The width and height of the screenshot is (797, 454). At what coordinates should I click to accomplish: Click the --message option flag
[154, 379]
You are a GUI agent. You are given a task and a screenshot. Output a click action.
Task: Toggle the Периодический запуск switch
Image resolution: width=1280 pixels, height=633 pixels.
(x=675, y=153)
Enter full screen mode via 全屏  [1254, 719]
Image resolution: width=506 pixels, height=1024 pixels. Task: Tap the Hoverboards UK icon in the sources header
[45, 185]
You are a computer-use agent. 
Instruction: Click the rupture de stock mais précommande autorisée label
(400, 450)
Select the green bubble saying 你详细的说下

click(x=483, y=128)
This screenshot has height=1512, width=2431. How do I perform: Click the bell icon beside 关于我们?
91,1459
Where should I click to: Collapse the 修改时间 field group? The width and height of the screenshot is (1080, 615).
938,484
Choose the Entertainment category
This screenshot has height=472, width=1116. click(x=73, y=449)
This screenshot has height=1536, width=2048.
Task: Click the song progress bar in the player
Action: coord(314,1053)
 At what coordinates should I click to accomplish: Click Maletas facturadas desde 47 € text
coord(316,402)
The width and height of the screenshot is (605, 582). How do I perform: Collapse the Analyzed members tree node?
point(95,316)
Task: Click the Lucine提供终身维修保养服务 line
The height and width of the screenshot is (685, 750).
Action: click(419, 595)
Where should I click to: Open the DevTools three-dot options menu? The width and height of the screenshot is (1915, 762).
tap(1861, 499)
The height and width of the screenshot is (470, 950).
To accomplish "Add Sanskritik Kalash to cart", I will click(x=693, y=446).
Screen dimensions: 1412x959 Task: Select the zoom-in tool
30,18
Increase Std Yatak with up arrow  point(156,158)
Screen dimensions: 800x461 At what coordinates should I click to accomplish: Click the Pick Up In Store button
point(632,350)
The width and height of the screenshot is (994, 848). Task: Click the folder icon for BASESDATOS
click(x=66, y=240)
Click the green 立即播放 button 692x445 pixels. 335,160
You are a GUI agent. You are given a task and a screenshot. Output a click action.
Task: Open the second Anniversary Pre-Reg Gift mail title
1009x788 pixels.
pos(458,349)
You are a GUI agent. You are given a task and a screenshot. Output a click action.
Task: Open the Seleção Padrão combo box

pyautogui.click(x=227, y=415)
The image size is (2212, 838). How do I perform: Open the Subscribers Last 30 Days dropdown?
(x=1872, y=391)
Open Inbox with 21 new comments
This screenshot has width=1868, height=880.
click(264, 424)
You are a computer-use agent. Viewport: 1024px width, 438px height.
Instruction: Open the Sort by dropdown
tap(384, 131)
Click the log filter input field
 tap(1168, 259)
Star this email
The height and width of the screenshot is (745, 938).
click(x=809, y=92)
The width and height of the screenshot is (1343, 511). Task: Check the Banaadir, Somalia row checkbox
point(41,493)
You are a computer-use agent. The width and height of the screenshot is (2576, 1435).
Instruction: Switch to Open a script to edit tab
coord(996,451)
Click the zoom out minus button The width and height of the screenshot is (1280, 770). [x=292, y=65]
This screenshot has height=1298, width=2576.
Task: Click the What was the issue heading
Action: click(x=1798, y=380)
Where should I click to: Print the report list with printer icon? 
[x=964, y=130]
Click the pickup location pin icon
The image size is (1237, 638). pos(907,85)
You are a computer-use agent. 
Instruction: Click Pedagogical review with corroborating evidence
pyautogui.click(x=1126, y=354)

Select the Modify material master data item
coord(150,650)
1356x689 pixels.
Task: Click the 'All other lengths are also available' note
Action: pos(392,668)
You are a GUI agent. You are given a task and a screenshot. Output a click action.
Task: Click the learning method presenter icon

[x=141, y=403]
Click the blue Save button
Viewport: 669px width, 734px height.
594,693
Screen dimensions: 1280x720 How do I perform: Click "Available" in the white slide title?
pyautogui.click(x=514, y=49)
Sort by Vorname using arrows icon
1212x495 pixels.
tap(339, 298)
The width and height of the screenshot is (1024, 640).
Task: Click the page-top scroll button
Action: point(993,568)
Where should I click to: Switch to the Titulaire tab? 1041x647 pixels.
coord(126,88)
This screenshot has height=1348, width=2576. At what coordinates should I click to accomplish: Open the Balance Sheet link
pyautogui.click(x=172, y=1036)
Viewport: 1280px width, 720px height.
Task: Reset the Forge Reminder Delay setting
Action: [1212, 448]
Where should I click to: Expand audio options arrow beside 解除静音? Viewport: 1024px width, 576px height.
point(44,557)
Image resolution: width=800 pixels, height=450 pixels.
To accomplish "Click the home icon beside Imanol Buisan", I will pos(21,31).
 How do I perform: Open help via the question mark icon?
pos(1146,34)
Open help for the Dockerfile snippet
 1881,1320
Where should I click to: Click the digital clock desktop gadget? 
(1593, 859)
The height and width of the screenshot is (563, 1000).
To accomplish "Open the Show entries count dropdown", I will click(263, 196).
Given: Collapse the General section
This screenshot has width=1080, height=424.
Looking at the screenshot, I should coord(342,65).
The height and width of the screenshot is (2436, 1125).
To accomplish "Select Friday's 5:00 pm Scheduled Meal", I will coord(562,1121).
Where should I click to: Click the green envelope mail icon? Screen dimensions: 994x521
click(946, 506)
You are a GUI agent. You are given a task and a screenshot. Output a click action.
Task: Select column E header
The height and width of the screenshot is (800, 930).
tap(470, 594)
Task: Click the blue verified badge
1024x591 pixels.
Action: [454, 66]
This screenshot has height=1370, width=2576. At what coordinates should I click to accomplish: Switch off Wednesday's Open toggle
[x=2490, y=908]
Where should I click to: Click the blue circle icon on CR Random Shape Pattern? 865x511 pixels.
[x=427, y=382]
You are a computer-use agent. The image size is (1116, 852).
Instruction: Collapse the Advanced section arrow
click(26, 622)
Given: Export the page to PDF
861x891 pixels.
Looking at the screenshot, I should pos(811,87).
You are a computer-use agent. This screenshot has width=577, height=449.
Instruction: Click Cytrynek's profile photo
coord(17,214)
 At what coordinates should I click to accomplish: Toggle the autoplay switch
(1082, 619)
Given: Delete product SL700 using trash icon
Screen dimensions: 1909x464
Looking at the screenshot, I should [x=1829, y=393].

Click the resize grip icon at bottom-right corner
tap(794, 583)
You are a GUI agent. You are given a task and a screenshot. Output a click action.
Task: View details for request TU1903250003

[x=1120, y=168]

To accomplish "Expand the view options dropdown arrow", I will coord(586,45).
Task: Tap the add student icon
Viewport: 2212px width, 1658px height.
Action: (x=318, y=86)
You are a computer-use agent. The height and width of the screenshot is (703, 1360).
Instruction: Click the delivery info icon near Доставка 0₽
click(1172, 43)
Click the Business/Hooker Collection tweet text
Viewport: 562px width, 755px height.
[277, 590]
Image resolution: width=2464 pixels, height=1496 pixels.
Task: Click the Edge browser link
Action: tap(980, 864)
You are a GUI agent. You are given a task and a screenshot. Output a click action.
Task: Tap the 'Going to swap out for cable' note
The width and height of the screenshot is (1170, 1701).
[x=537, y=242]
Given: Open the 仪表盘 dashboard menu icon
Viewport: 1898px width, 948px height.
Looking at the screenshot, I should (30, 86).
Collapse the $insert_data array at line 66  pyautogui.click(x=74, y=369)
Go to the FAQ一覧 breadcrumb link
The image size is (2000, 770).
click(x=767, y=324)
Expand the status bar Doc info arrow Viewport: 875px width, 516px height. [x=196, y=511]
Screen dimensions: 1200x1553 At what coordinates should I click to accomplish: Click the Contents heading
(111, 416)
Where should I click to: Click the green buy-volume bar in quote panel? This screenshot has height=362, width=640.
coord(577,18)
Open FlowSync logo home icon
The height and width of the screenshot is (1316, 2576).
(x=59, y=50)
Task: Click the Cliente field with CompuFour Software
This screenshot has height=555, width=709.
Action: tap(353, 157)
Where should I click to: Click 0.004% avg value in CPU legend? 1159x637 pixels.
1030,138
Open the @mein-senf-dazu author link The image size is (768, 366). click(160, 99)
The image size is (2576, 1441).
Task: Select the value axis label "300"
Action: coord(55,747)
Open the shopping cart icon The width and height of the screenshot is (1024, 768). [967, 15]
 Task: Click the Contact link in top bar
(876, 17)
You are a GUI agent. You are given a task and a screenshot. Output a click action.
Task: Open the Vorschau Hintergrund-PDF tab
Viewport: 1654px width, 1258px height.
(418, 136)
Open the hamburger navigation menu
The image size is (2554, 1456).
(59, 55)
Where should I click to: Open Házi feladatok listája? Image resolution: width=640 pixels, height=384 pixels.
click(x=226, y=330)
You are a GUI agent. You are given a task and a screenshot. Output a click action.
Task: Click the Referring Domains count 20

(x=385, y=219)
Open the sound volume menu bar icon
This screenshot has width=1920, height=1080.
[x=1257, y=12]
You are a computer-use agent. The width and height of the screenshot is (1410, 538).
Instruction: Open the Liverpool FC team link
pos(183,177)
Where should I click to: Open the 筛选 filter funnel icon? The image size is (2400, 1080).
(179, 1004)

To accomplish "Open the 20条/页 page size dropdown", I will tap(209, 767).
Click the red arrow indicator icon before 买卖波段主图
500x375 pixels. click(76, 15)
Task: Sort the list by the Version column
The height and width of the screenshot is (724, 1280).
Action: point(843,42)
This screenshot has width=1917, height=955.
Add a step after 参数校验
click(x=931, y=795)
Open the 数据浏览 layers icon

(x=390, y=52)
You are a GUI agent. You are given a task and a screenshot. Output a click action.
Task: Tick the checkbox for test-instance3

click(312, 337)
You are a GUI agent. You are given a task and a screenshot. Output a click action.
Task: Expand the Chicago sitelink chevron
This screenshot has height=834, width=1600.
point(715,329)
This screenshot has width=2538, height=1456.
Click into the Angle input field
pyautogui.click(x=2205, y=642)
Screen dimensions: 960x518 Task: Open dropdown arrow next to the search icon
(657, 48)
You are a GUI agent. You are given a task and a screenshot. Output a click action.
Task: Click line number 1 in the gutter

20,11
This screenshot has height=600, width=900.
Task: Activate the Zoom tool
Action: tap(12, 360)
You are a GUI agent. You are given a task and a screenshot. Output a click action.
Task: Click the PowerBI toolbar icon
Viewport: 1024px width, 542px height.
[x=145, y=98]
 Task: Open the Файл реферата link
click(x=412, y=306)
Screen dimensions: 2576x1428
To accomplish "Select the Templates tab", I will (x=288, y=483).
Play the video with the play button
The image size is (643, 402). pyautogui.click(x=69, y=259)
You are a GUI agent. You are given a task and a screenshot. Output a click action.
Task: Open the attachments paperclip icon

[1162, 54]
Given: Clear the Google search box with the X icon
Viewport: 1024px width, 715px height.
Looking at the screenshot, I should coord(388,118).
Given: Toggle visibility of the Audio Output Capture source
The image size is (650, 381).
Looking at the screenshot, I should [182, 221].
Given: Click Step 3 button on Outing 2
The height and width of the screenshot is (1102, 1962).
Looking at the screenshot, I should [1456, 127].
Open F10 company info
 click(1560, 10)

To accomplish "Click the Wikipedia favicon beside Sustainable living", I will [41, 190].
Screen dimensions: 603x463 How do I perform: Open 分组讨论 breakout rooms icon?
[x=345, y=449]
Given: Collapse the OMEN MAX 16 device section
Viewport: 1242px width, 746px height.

====================

## Written problem
List every line of the entries above that contains the word "Expand", matching case exactly.

## Complete response
Where should I click to: Expand audio options arrow beside 解除静音? Viewport: 1024px width, 576px height.
To accomplish "Expand the view options dropdown arrow", I will coord(586,45).
Expand the status bar Doc info arrow Viewport: 875px width, 516px height. [x=196, y=511]
Task: Expand the Chicago sitelink chevron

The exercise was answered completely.